Data extracted from a collection
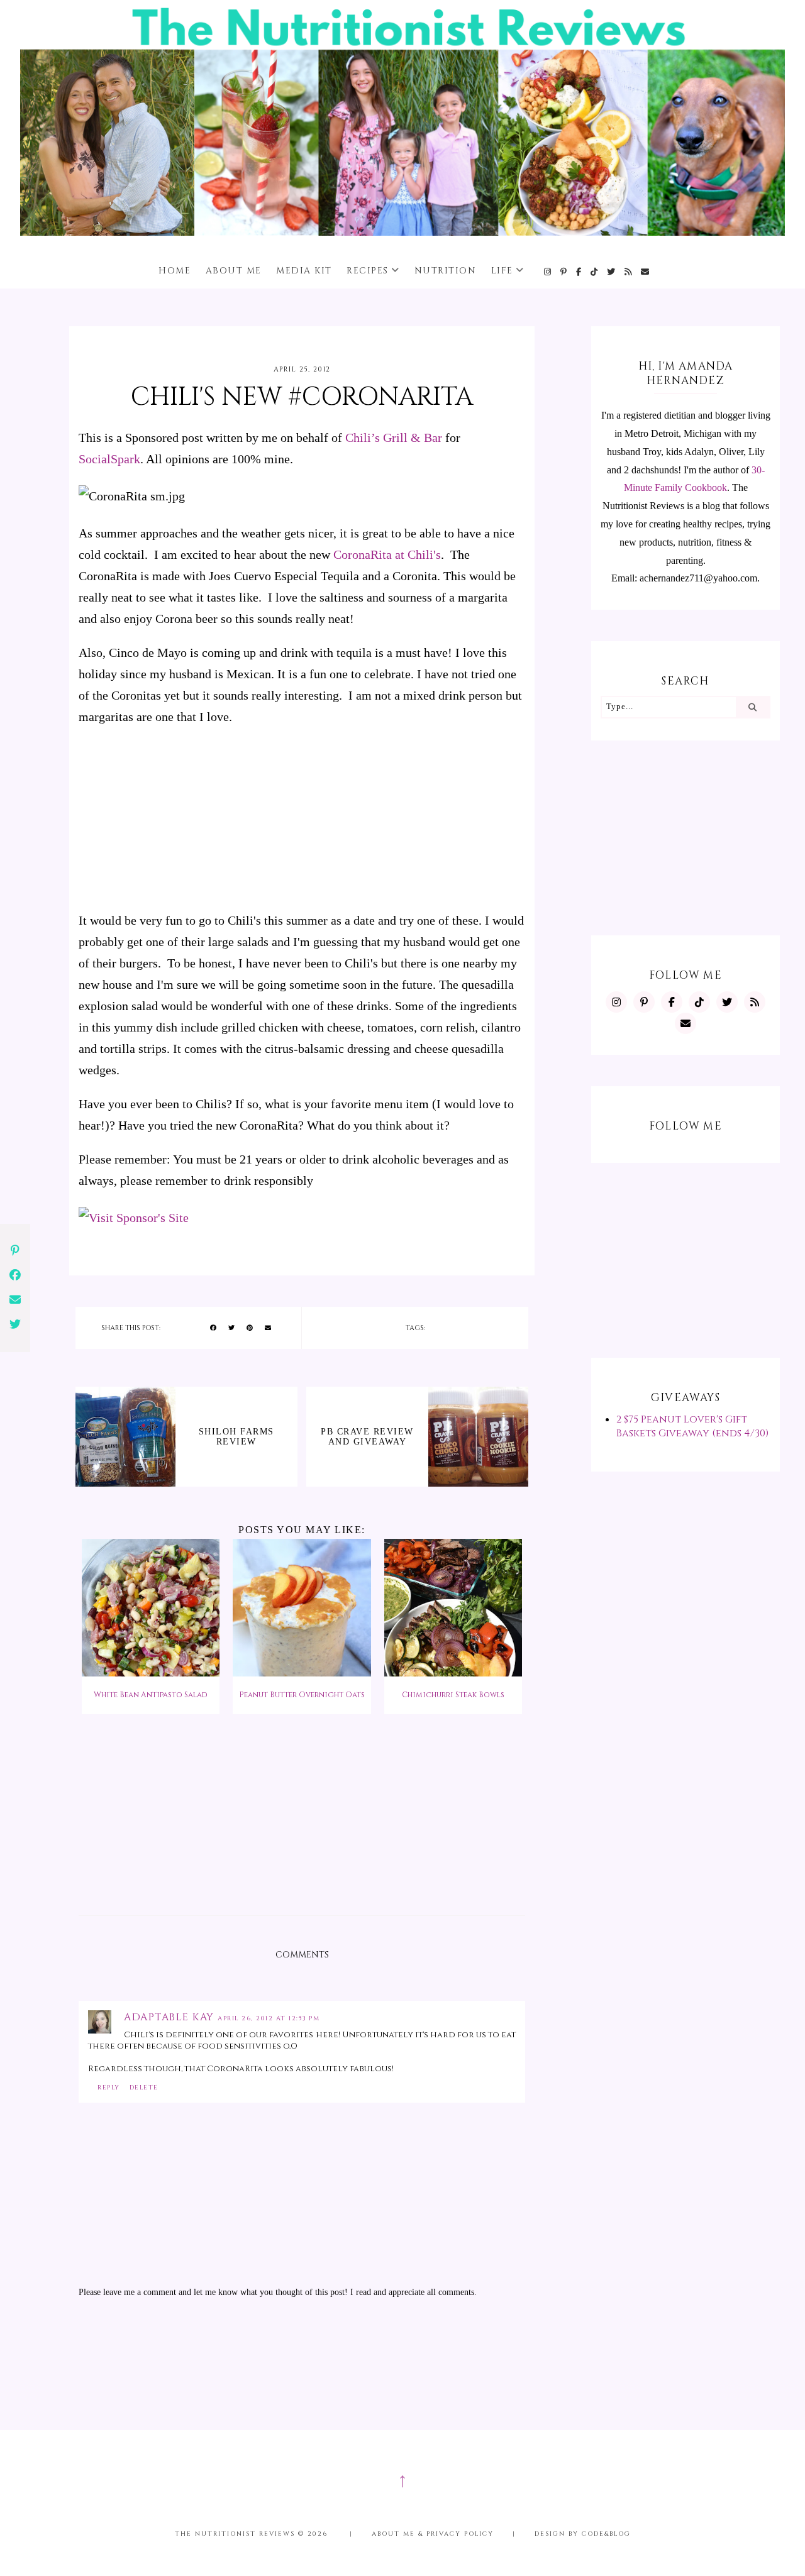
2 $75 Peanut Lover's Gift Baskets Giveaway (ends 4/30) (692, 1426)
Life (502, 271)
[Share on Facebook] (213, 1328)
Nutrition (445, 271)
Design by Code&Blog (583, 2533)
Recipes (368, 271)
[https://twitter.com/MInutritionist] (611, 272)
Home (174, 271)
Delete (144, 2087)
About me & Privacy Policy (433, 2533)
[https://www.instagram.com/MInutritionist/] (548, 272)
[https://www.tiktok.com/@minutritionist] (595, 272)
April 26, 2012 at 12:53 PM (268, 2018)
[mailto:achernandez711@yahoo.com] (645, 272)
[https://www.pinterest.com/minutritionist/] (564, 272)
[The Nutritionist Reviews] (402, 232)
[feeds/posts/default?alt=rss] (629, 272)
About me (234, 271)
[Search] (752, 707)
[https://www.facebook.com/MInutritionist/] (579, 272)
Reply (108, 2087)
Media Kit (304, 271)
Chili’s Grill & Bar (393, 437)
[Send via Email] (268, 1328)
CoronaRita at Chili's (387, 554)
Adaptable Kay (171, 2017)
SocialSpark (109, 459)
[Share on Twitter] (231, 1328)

Work to complete: Please return every line from the one that contains "[Share on Facebook] (213, 1328)" through the end of the entries, exactly, leaving out all others.

Response to this exercise:
[Share on Facebook] (213, 1328)
Nutrition (445, 271)
Design by Code&Blog (583, 2533)
Recipes (368, 271)
[https://twitter.com/MInutritionist] (611, 272)
Home (174, 271)
Delete (144, 2087)
About me & Privacy Policy (433, 2533)
[https://www.instagram.com/MInutritionist/] (548, 272)
[https://www.tiktok.com/@minutritionist] (595, 272)
April 26, 2012 at 12:53 PM (268, 2018)
[mailto:achernandez711@yahoo.com] (645, 272)
[https://www.pinterest.com/minutritionist/] (564, 272)
[The Nutritionist Reviews] (402, 232)
[feeds/posts/default?alt=rss] (629, 272)
About me (234, 271)
[Search] (752, 707)
[https://www.facebook.com/MInutritionist/] (579, 272)
Reply (108, 2087)
Media Kit (304, 271)
Chili’s Grill & Bar (393, 437)
[Send via Email] (268, 1328)
CoronaRita at Chili's (387, 554)
Adaptable Kay (171, 2017)
SocialSpark (109, 459)
[Share on Twitter] (231, 1328)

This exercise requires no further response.